There are also doubts about the practicality of the CBAM. During a quarterly call to discuss the company's earnings, Martin Brudermüller, the chief executive of BASF, the German chemicals company, blasted the CBAM as overly bureaucratic and in conflict with the rules of the World Trade Organization.

"I am personally very critical of CBAM," said Brudermüller. "I think it is just not going to work. It is not only the WTO compliance, it is a very bureaucratic piece, because if you apply that to chemistry and you just think about how value chains are branching out, you have to know for each and every product that is imported and exported what actually the fair CO2 carry is. I think it is almost impossible."

Brudermüller said firms need more specificity on how the proposals will be implemented.

"It is a starting point of a long, long journey with a lot of question marks," he said. "So far, 'Fit for 55" is actually a wish list of what they want to do. But it is not a list of regulations to help us realise those targets."

What is the current state of the EU carbon market, and its relationship with the rest of the world?

In early October, EU carbon allowances hit a record high of €65 per tonne ($75 USD) as market participants responded to rising gas prices and increasingly strict limits on carbon emissions. The spike in prices prompted some politicians to call for price limits to protect power generators dependent on coal, but EU policymakers reiterated their determination to press forward, saying the rise in prices provided a further incentive to decarbonize the economy.

For instance, the European Commission's Timmermans recently said that the "European Green Deal is the solution, not the problem" and that the ETS is only responsible for about one-sixth of the energy price rises, so it can't be the "one to blame".

The EU ETS is the largest carbon trading market in the world, with about 90% of the total value traded, and it has served as a model for similar cap-and-trade schemes in other parts of the world. Earlier this year the UK launched its own emission trading scheme after breaking away from the EU, and China launched the first phase of an emissions trading scheme that over time could become the world's largest.

The rising interest in emissions trading has sparked the interest of financial players. Exchanges and data providers are developing indices to track prices of emission allowance futures traded in Europe and the US, and these indices are being used by fund managers for carbon ETFs and other investment products.

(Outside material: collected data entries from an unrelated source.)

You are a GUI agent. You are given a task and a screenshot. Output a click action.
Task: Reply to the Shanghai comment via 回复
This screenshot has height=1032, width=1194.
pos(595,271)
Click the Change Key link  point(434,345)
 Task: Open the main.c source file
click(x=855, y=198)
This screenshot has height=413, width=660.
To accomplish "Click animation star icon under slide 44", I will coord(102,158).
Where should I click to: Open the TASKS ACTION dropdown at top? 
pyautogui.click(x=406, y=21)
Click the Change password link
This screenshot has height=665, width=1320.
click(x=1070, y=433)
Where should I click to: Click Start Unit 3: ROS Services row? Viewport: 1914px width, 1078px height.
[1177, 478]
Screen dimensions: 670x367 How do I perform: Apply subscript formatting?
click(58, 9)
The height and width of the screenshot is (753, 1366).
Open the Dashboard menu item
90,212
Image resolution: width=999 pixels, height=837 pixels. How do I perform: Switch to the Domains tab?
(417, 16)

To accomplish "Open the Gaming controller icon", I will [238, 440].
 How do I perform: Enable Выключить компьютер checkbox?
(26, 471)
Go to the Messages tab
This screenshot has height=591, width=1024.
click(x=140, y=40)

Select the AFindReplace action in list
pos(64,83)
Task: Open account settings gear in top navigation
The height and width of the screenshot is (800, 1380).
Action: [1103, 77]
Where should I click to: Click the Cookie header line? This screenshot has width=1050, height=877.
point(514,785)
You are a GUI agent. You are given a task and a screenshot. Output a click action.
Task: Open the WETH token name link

Markets are also emerging for emission reductions undertaken on a voluntary basis, and exchanges such as CME Group, Intercontinental Exchange and Nodal Exchange are steadily increasing the range of futures they offer that are based on carbon offsets, renewable fuels and other environmental products.

How will various regulatory bodies and emission trading markets fit together around the world?

Carbon markets are still in their early stages, so it is difficult to predict how they will evolve or how they will interact in the long term. However, it is clear that derivatives markets will be a key part of the global transition to a low-carbon future.

FIA recently released the 2021 Sustainable Finance Report to highlight the derivatives industry's work on climate-related policy and other efforts to combat climate change.  This followed a policy paper FIA published the year before, How derivatives markets are helping the world fight climate change, which highlights how the industry is already addressing this issue, and the importance of three key principles in the development of successful carbon markets: openness to innovation, industry-led standardisation and regulatory harmonisation.

More recently, FIA has been engaged with the Taskforce on Scaling Voluntary Carbon Markets, a private sector-led initiative working to foster robust and transparent voluntary carbon markets to help meet the goals of the Paris Climate Agreement.